■ **Records provided**
-----
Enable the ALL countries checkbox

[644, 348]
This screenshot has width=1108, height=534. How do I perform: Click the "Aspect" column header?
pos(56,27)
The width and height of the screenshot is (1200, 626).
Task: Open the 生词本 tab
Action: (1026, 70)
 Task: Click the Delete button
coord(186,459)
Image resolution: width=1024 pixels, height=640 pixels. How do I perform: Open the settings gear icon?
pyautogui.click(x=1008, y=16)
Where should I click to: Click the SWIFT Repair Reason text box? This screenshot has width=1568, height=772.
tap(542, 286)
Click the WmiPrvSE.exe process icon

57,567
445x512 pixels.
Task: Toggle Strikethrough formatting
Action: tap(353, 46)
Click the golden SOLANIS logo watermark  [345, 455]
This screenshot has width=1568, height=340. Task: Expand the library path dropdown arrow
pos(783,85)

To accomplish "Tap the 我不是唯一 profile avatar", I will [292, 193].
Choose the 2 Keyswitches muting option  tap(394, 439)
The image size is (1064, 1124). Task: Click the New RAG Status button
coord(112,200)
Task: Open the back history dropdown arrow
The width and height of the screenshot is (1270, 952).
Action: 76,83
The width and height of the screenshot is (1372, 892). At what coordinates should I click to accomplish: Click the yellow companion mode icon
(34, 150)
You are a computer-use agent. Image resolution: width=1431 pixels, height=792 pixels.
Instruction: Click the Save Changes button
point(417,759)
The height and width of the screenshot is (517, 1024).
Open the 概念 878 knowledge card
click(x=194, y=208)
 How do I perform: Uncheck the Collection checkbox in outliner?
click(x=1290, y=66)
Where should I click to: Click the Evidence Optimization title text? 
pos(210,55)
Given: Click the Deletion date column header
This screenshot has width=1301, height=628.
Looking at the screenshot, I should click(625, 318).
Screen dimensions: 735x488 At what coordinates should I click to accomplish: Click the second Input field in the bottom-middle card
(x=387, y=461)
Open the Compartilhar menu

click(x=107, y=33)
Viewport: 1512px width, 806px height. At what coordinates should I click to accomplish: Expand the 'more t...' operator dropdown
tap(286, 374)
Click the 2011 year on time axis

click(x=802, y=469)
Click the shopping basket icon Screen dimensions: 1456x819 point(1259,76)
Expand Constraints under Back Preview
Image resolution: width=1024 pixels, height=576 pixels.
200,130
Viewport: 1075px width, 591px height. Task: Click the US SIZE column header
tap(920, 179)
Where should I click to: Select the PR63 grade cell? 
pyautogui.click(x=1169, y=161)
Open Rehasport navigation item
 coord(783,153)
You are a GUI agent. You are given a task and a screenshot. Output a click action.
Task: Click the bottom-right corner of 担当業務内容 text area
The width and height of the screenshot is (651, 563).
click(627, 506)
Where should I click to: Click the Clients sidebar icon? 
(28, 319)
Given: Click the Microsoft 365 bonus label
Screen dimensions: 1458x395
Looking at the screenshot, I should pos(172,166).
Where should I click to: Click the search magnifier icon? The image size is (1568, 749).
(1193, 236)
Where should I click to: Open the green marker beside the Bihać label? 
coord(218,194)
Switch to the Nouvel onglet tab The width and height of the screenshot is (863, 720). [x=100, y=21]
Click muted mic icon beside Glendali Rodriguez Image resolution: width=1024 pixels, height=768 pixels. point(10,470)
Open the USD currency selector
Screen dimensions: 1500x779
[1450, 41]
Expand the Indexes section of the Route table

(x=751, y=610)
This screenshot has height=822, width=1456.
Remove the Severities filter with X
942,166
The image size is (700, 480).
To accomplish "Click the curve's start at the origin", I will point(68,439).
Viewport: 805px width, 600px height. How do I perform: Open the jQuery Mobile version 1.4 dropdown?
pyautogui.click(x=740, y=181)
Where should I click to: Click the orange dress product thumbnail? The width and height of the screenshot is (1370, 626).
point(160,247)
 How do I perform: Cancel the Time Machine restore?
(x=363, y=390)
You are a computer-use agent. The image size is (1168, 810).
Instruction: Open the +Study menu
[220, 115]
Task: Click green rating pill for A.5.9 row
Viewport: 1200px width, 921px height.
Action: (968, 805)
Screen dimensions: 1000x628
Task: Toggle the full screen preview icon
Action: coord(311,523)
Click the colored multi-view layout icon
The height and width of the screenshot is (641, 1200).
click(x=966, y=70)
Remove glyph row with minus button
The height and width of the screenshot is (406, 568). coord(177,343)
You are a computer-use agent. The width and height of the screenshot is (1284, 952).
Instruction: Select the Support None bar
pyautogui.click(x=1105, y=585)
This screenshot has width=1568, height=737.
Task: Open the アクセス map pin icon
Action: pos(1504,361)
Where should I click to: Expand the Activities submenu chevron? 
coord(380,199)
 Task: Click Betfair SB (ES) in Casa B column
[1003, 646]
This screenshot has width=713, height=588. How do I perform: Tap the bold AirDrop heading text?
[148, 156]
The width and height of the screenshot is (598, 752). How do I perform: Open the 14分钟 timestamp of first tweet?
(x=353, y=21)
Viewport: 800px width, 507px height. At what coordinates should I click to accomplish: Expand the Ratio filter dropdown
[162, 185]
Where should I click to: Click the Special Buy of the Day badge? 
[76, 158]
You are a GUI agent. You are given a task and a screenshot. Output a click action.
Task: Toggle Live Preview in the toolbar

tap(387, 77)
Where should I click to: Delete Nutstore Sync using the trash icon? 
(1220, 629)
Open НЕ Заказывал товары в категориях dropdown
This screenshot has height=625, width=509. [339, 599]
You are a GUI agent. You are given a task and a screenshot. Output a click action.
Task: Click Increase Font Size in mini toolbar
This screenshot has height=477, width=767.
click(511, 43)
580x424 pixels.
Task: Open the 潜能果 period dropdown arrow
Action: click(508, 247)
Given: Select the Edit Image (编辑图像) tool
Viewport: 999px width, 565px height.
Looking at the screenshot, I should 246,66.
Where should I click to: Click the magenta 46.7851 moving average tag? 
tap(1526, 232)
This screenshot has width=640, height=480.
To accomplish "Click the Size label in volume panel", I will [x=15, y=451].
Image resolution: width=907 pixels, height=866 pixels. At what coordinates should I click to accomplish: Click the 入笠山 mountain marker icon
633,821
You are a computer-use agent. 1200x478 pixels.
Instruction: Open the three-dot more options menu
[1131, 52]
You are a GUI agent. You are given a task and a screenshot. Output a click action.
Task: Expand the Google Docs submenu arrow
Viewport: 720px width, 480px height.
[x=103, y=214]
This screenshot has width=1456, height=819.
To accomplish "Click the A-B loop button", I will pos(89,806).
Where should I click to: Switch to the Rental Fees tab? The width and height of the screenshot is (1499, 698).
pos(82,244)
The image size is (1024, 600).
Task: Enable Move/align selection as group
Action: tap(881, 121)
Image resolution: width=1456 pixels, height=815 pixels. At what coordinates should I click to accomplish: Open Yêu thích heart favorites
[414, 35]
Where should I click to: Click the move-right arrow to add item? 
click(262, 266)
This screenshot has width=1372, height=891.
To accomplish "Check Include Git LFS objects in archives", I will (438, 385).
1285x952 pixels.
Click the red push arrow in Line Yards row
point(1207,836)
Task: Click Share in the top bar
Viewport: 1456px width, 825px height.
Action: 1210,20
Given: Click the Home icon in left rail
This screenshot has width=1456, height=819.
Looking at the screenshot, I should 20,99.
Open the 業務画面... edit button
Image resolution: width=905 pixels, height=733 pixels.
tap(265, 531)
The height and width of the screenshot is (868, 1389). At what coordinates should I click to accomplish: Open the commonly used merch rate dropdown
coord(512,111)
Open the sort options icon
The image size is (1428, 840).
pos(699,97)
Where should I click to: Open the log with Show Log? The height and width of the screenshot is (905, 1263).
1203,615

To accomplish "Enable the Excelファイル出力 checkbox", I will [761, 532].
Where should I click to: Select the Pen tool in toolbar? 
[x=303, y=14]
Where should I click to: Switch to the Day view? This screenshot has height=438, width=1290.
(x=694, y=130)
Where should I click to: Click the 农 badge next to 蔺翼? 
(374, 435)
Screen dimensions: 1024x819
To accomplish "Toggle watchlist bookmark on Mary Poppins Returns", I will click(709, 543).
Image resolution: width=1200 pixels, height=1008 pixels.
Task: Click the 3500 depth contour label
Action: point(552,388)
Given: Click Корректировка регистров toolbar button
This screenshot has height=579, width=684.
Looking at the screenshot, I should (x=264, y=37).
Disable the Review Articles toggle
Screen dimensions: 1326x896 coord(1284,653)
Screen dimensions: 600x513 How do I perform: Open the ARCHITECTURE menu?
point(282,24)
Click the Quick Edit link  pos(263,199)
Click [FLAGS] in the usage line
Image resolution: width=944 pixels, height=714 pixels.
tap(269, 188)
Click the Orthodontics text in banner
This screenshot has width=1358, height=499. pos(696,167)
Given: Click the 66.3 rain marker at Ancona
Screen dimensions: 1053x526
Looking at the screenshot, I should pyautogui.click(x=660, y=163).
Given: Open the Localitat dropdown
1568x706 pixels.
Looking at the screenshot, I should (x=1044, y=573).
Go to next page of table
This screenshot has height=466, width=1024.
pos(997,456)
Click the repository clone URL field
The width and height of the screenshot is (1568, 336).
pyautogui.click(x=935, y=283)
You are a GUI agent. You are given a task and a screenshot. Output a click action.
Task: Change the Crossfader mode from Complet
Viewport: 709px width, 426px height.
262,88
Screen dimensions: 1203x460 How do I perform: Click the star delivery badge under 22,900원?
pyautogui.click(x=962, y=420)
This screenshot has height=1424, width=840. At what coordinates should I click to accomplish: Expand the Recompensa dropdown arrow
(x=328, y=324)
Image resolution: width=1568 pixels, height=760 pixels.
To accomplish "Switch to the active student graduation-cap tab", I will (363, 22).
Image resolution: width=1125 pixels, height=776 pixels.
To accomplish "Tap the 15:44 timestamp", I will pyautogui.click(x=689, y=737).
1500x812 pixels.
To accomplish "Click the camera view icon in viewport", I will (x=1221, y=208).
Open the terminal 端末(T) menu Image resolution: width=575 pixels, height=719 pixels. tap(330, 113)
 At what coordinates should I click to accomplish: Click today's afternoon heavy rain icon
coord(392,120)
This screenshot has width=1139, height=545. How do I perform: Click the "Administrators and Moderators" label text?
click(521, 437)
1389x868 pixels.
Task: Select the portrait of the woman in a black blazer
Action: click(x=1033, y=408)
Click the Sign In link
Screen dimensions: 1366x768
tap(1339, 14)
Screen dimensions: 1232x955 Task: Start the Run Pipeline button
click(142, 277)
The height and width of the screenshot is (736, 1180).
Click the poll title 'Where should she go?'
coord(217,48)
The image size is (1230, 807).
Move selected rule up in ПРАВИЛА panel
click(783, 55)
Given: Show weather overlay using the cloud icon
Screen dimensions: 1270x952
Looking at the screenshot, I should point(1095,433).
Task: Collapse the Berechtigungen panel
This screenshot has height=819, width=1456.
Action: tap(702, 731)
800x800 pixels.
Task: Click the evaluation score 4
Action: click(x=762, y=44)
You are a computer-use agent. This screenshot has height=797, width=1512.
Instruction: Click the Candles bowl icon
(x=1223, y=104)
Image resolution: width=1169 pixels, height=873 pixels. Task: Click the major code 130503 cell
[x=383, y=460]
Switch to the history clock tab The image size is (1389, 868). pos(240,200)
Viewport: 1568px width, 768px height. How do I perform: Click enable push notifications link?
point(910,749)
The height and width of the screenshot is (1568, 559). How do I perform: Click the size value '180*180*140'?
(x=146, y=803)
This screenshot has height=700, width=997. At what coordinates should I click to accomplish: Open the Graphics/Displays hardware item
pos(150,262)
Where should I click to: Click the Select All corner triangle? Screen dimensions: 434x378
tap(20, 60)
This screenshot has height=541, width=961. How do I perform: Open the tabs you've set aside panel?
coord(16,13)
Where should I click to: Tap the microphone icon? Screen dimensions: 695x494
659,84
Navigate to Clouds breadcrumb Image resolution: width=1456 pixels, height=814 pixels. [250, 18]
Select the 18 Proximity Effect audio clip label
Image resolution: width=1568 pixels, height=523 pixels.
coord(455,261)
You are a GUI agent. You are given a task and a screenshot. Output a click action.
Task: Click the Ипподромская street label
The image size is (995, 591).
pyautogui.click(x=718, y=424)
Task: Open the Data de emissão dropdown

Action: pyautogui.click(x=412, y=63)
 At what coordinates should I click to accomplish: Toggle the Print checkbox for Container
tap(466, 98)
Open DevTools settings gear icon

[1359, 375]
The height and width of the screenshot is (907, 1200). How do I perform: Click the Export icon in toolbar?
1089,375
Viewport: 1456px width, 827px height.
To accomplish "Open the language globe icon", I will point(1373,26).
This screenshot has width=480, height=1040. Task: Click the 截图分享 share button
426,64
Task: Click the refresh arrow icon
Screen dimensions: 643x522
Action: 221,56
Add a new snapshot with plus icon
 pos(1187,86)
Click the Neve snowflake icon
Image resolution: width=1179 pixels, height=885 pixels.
-----
■ **Brief**
Repeat everything from the first of the rows above down through the line containing "Action: (1026, 70)", inclusive.

■ **Solution**
Enable the ALL countries checkbox

[644, 348]
This screenshot has width=1108, height=534. How do I perform: Click the "Aspect" column header?
pos(56,27)
The width and height of the screenshot is (1200, 626).
Task: Open the 生词本 tab
Action: (1026, 70)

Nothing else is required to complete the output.